**TEXT PROVIDED**
┄┄┄┄┄┄┄┄┄┄┄┄┄┄┄┄┄┄┄┄

So, when I heard about Barbe-Nicole Ponsardin and her role in creating and building the Veuve Cliquot brand I decided I would have to write my version of the inspiring tale.

Barbe-Nicole Ponsardin was the daughter of an affluent textile industrialist in Reims, France. Next door lived Philippe Clicquot who also ran a successful textile business. They decided that coming together would be better than competing and following a custom prevalent in the 18th century they agreed the best way to seal the alliance was to arrange a marriage between their children.

So, in 1798, when she was 21 years old, Barbe-Nicole married Francois Clicquot, Philippe Clicquot’s only son. Happily, it seemed to work out well.

While the Cliquots’ focus was textiles, they also ran a small wine business. Reims, where the family lived, is in the Champagne region and though sparkling wine had been invented, the Champagne region was at that time more famous for its still white wines. Philippe Cliquot would buy from wine producers and export on; he had no real intention of expanding or moving into production. He used the wine to help fill out the boat loads of textiles he exported.

┄┄┄┄┄┄┄┄┄┄┄┄┄┄┄┄┄┄┄┄

**AIM OF THE TASK**
Please answer from the text about Barbe-Nicole Ponsardin: in what year did she marry Francois Clicquot?

**MATERIAL**
┄┄┄┄┄┄┄┄┄┄┄┄┄┄┄┄┄┄┄┄

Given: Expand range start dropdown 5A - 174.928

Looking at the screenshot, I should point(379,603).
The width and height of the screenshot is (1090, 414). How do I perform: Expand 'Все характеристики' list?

┄┄┄┄┄┄┄┄┄┄┄┄┄┄┄┄┄┄┄┄

**EXERCISE RESPONSE**
1798